ASSIGNED TASK 1: In the CN Rail earnings article, reproduce everything from "Operating income increased" down to "pension plan contributions." word for word.
ASSIGNED TASK 2:
Answer these questions from the CN Rail earnings article:
(a) What first-quarter earnings per share did analysts polled by Thomson Reuters expect?
(b) By what percentage did revenue ton-miles rise?
(c) How much did CN pay in voluntary pension plan contributions?

------ PASSAGE SHOWN ------

CN Rail's Q1 profits surge past expectations

Canadian National Railway beat analyst forecasts as its profits surged 16 per cent to $775 million in the first quarter.

Montreal-based railway's profits reached $775 million in first quarter

Montreal-based Canadian National Railway's profits rose to $775 million in the first quarter of this year, beating analyst forecasts. (Graham Hughes/Canadian Press)

Canadian National Railway boosted its earnings guidance for the year after beating analyst forecasts with first-quarter profits that surged 16 per cent.

The Montreal-based railway earned $775 million or $1.75 per share for the period ended March 31, compared to $1.45 per share in the prior year.

The results and CN's assumption of continued improvement in economic conditions prompted it to revise its 2012 earnings outlook to 10 per cent adjusted earnings growth.

"While CN benefited from a milder winter and improving economic conditions, our very solid first-quarter results underscore that our strategy is working," said president and CEO Claude Mongeau.

Excluding a $252 million after-tax gain from the sale of a Toronto rail line, CN earned $1.18 per share, up 31 per cent from 90 cents in the quarter last year.

Canadian National was expected to earn $1.03 per share in the first quarter, up from 90 cents a year earlier, according to analysts polled by Thomson Reuters.

Revenues hit $2.35bn

Revenues increased 13 per cent to $2.35 billion, higher than the nearly $2.3 billion forecasted by analysts and $2.08 billion in the prior year.

Revenue ton-miles — a key metric for railway operators — rose six per cent while carloadings increased five per cent.

Mongeau said the railway's team executed well on all key fronts handling solid volume growth at low incremental cost.

"CN's commitment to operational and service excellence is the core driver of our strategy. It allows us to offer a more valuable transportation product that improves the supply chains we serve and helps our customers compete more effectively in their own markets."

Operating income increased 23 per cent to $793 million, while the operating ratio was 66.2 per cent, a 2.8-point improvement over the year-earlier quarter.

Free cash flow was $48 million, after paying $450 million in voluntary pension plan contributions.

------ GIVEN RECORDS ------

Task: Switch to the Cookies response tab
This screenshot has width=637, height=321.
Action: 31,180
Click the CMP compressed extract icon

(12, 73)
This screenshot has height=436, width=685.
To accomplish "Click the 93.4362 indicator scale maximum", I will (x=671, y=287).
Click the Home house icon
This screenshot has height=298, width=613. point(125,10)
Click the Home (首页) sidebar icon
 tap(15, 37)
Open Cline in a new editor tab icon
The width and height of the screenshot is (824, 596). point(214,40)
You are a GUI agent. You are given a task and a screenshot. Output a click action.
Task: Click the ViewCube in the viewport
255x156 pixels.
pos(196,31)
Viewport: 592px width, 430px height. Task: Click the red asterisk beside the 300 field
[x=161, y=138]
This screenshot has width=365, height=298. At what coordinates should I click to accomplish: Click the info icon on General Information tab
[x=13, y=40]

------
------ GIVEN RECORDS ------

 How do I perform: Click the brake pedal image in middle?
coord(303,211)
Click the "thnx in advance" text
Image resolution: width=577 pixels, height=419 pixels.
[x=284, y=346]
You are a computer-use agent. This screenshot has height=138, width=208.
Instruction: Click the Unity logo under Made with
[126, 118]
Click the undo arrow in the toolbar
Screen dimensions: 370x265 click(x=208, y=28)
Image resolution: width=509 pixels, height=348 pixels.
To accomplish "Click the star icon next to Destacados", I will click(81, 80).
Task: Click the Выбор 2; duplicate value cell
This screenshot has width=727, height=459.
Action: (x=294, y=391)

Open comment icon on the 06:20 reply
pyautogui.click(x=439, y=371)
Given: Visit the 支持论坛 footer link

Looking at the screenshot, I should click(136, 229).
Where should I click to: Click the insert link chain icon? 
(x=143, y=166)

------
------ GIVEN RECORDS ------

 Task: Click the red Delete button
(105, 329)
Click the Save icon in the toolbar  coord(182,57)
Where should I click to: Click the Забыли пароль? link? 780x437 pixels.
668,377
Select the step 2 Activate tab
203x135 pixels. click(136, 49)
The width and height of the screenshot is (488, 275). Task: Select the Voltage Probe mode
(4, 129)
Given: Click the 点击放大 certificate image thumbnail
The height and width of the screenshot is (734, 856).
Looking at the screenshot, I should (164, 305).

------

TASK SOLUTION 1:
Operating income increased 23 per cent to $793 million, while the operating ratio was 66.2 per cent, a 2.8-point improvement over the year-earlier quarter.

Free cash flow was $48 million, after paying $450 million in voluntary pension plan contributions.

TASK SOLUTION 2:
(a) $1.03 per share
(b) Six per cent
(c) $450 million